1591. Iatrogenic Spinal Cord Injury with Tetraplegia After an Elective Non-Spine Surgery with Underlying Undiagnosed Cervical Spondylotic Myelopathy
Authors: Mansour Hassan Mathkour, MD; Mansour Mathkour, MD, MSc; Erin McCormack, MD; Aaron S. Dumont, MD; Christopher M. Maulucci, MD (Kenner, LA)
Introduction: Cervical spondylotic myelopathy is the most common cause of spinal cord dysfunction in individuals older than 55 years. To our knowledge there are only 18-cases with cervical canal stenosis as a predisposing factor for postoperative quadriplegia and acute spinal cord injury following non-spine surgery. Method: A 68-year-old-male with known cervical stenosis and prior cervical fusion presented for an elective robotic inguinal hernia repair. Preoperative physical exam elicited slightly decreased cervical extension with positive Hoffman’s sign but otherwise no other pathologic reflexes, motor deficits, or sensory deficits. Baseline mean arterial pressure (MAP) was in 90-100mmHg.
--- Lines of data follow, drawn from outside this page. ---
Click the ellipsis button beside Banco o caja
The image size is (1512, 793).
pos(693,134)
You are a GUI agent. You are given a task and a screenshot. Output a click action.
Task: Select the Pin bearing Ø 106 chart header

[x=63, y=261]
Anesthesia induction and intubation were uneventful. During surgery, the patient was positioned in steep (30 degrees) Trendelenburg for 135 minutes and MAPs were allowed to drift to the mid 70s mmHg for 60 minutes. The postoperative course was complicated by American Spinal Injury (ASIA) Impairment Scale type B spinal cord injury with new and acute onset tetraparesis with a T4 sensory level. Results: Cervical magnetic resonance imaging showed severe spinal stenosis at the C6-7 level with a significant compression of the spinal cord and T2-weighted cord signal changes. The patient immediately underwent urgent C6-7 anterior cervical discectomy and fusion with subsequent return of sensation and noted improvement in motor function to AIS type D. Conclusion: Maintenance of cervical cord neutrality is not sufficient to ensure that patients will not sustain cord injury intraoperatively; vigilance to factors affecting cord perfusion and vascular compromise, such as the MAP and positioning, is imperative. Further studies should evaluate the role of steep Trendelenburg that is commonly used in robotic surgeries and whether or not this contributes to spinal cord venous congestion and cord ischemia. Our review illustrates the importance of having a heightened awareness of this common degenerative condition in our aging patient population, often a forgotten underlying medical comorbidity.